Problem to solve:
The required result is an exact copy of the lines from the one containing "At what coordinates" to the last line of the records, both ends included, without pictures.

(Records from a data collection)
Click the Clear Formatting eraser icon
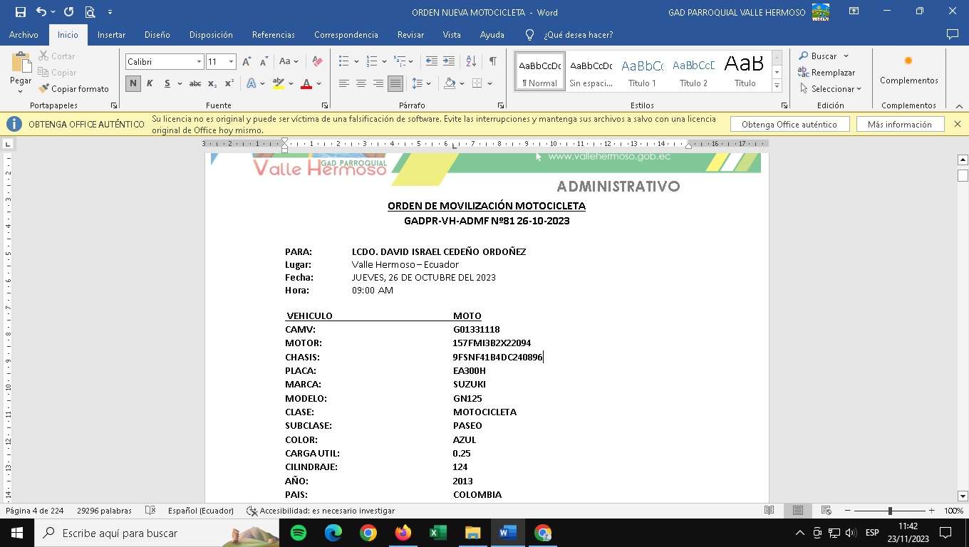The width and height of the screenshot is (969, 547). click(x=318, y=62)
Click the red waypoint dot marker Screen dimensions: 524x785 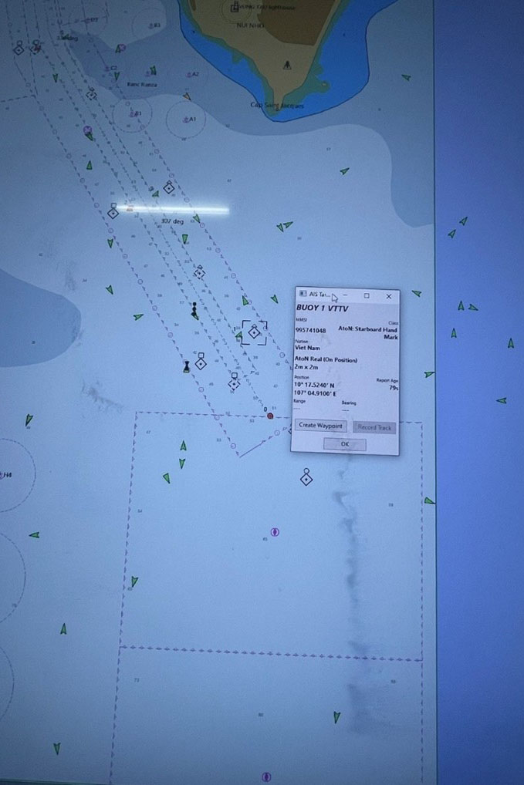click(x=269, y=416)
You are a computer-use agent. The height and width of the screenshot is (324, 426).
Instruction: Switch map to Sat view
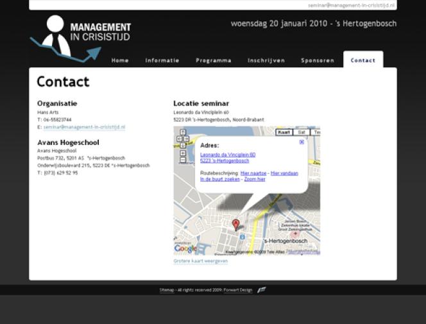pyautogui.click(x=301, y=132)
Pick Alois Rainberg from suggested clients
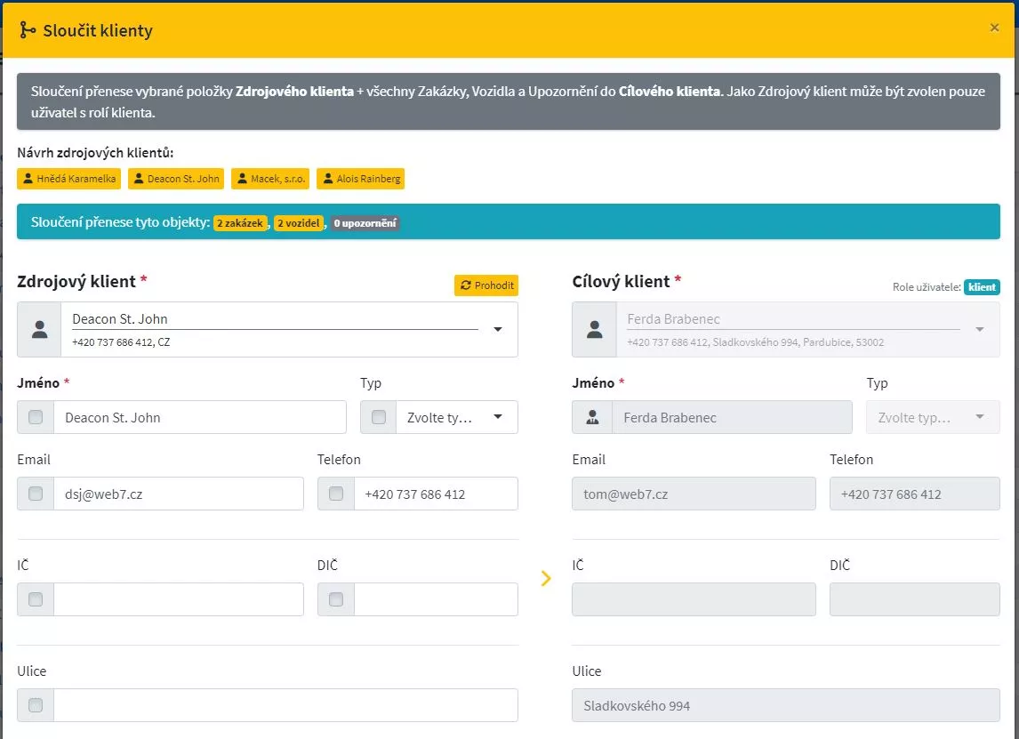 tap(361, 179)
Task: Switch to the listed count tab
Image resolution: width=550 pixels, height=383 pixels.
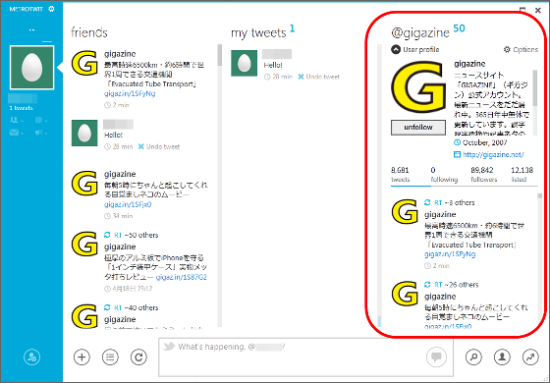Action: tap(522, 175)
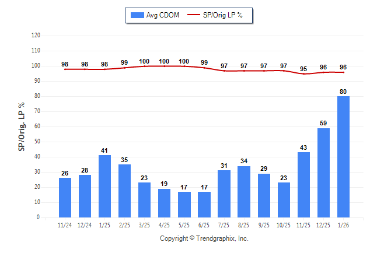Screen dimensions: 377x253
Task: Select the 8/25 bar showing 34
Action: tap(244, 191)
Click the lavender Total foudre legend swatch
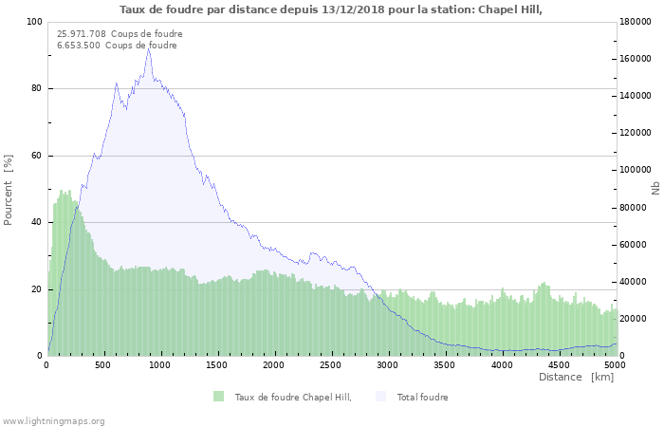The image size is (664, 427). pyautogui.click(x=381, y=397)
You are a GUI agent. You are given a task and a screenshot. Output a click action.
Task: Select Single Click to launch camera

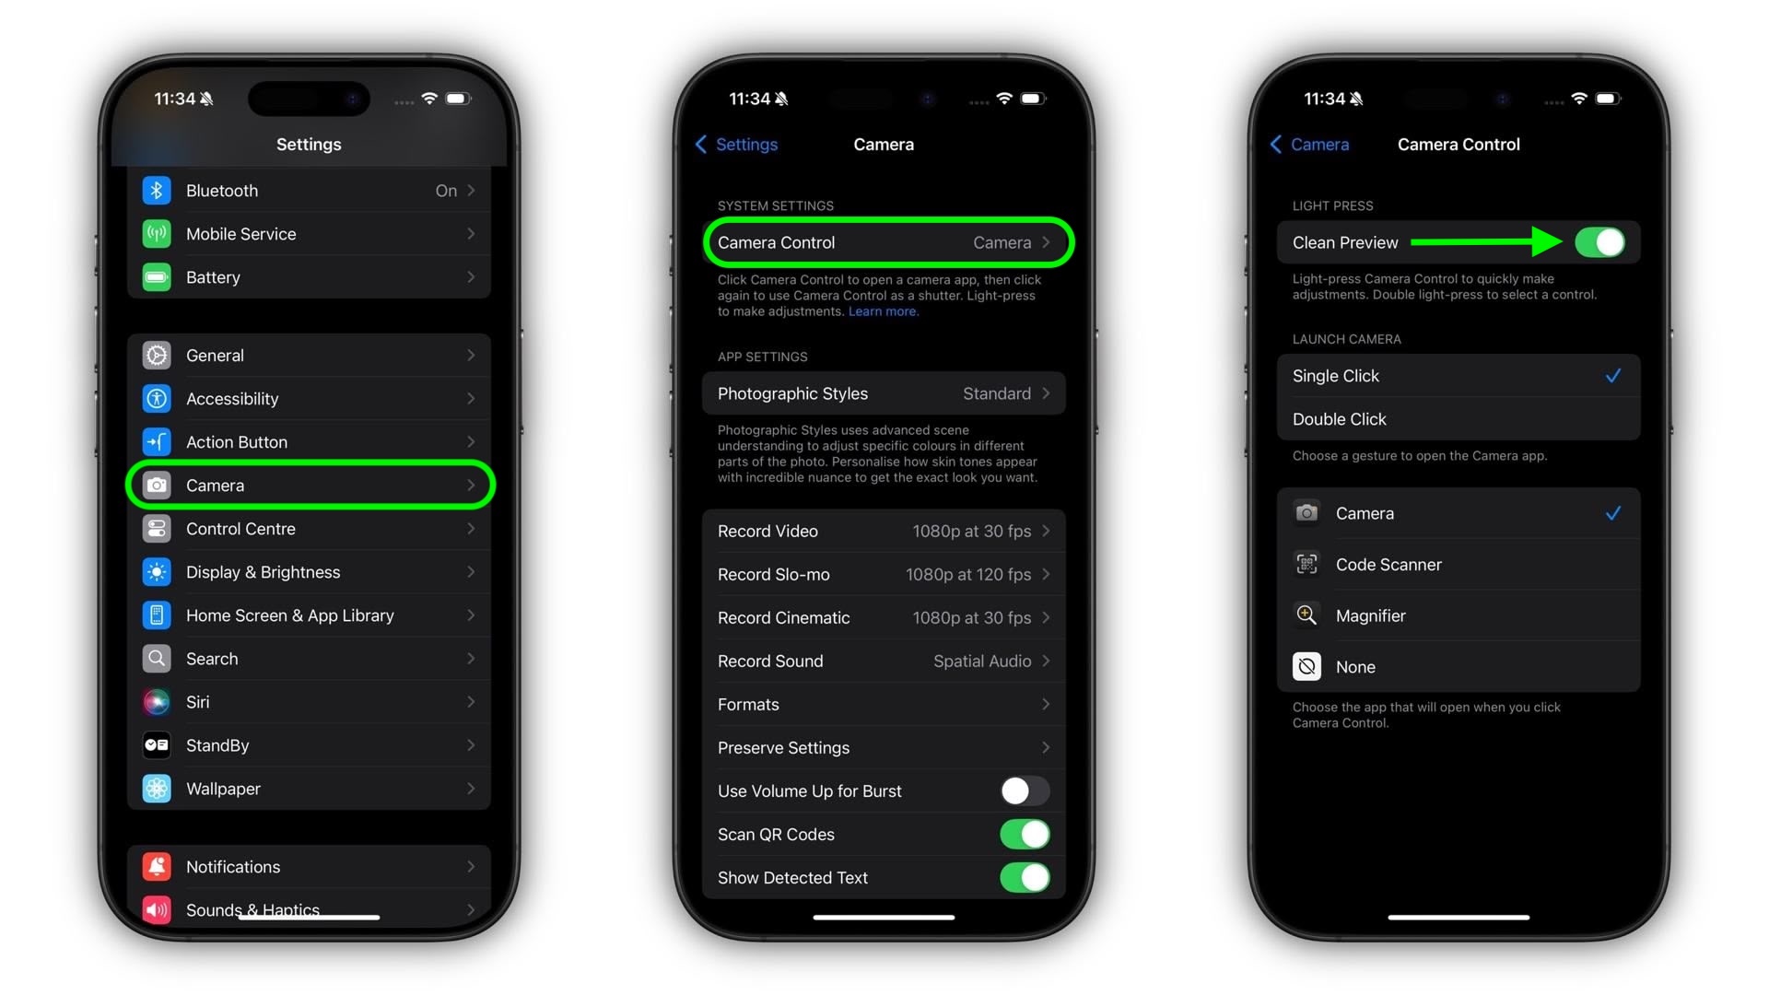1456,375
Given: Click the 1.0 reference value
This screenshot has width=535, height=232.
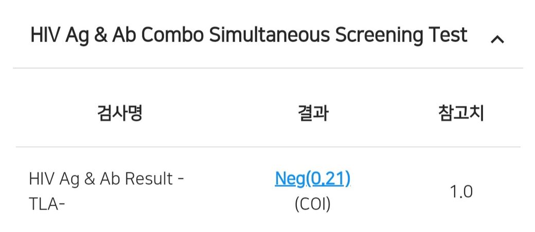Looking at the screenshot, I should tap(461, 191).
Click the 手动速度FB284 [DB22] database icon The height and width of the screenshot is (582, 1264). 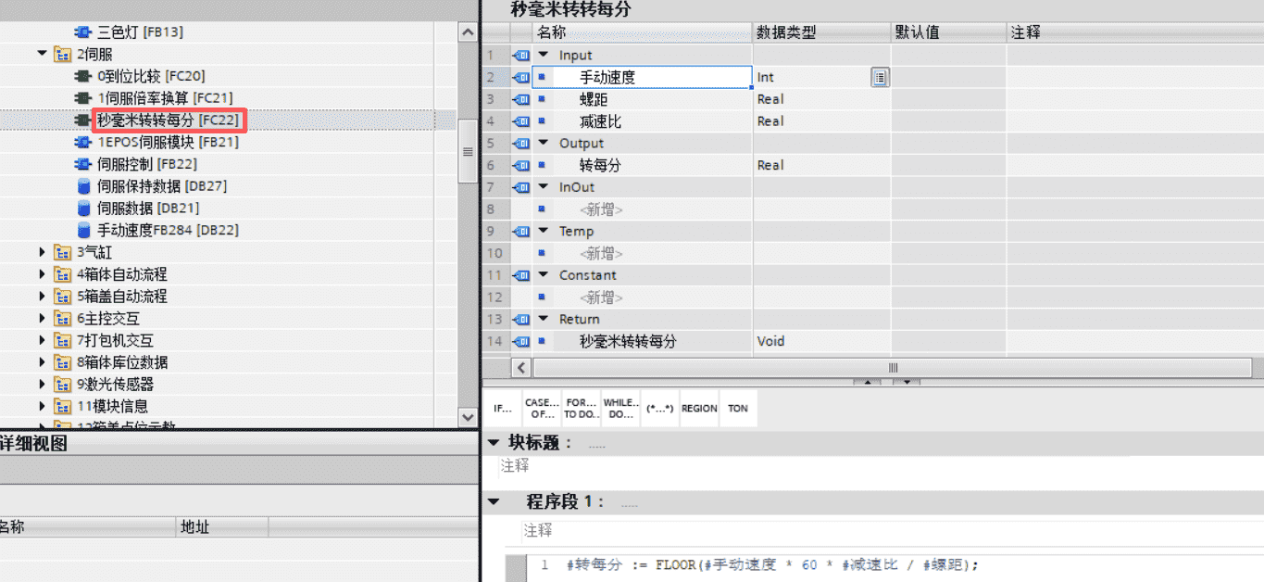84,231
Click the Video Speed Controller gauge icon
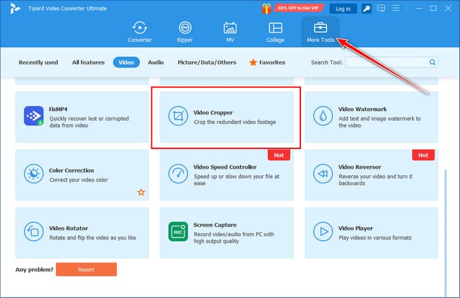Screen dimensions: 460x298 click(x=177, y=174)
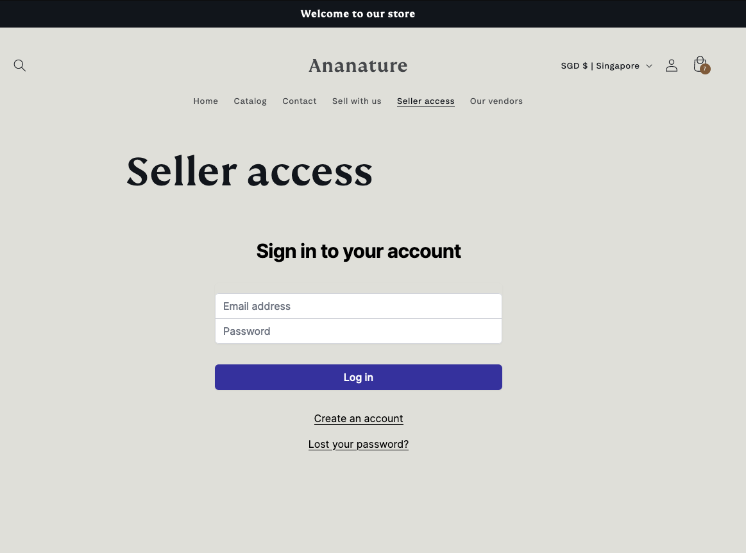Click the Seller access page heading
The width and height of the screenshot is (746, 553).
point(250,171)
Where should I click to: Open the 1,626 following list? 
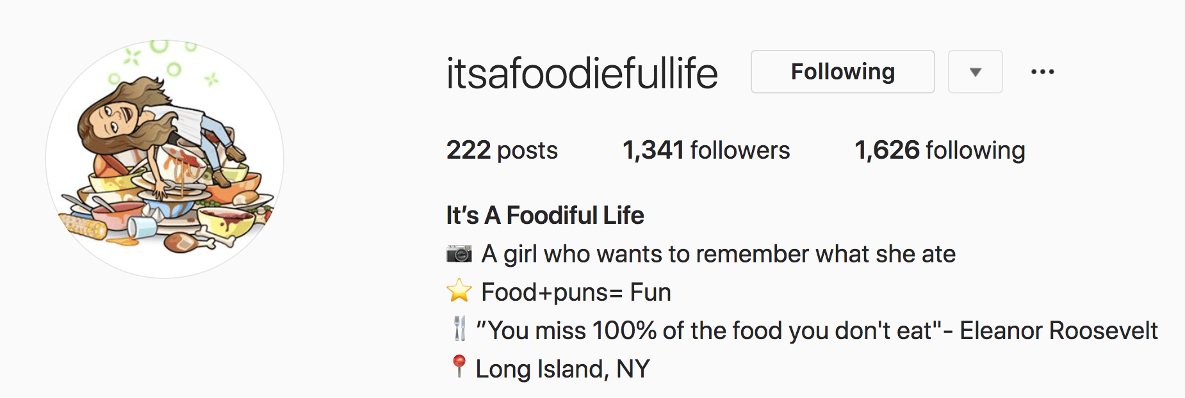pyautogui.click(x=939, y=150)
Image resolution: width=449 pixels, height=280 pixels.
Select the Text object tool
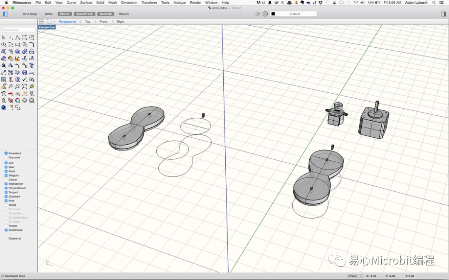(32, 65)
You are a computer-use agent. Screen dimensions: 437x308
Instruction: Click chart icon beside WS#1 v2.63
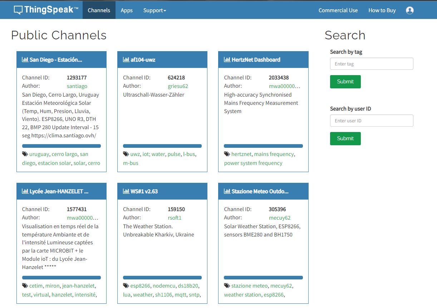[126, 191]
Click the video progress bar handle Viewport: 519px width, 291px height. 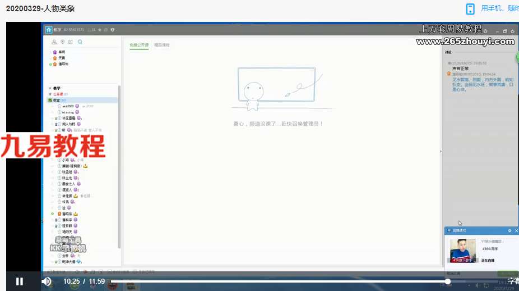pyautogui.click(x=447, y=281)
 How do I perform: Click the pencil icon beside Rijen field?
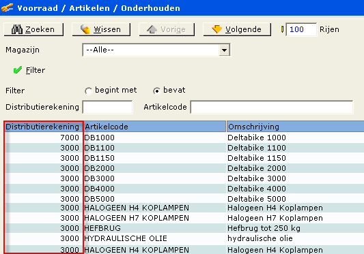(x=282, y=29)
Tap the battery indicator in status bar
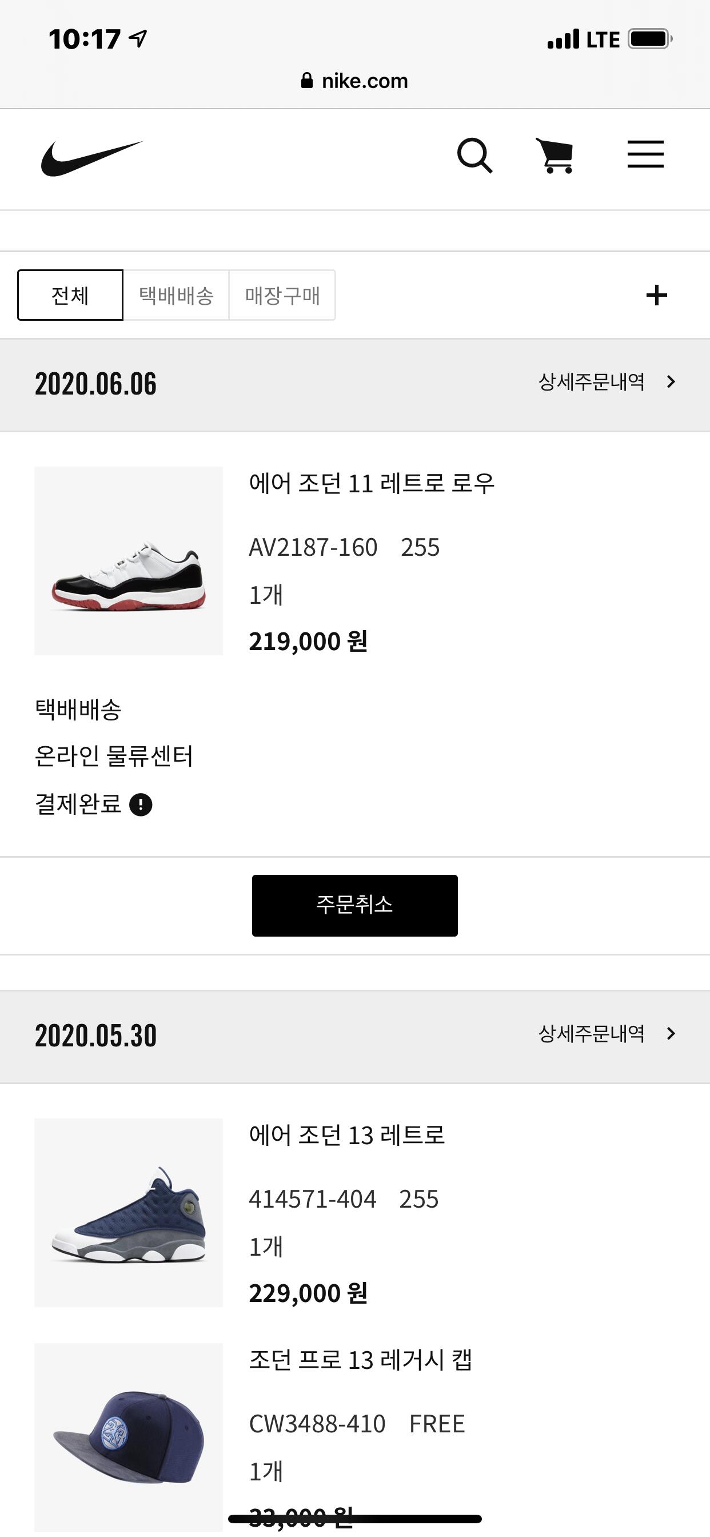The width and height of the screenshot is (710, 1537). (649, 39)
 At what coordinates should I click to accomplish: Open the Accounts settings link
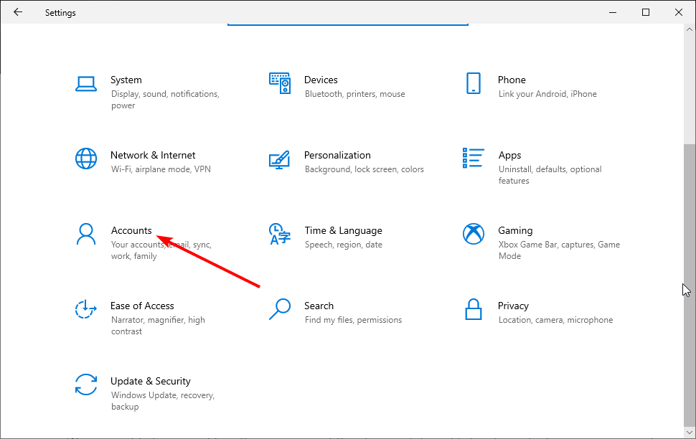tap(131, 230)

Exercise answer:
 At what coordinates should I click to accomplish: Open the Accounts settings link
tap(131, 230)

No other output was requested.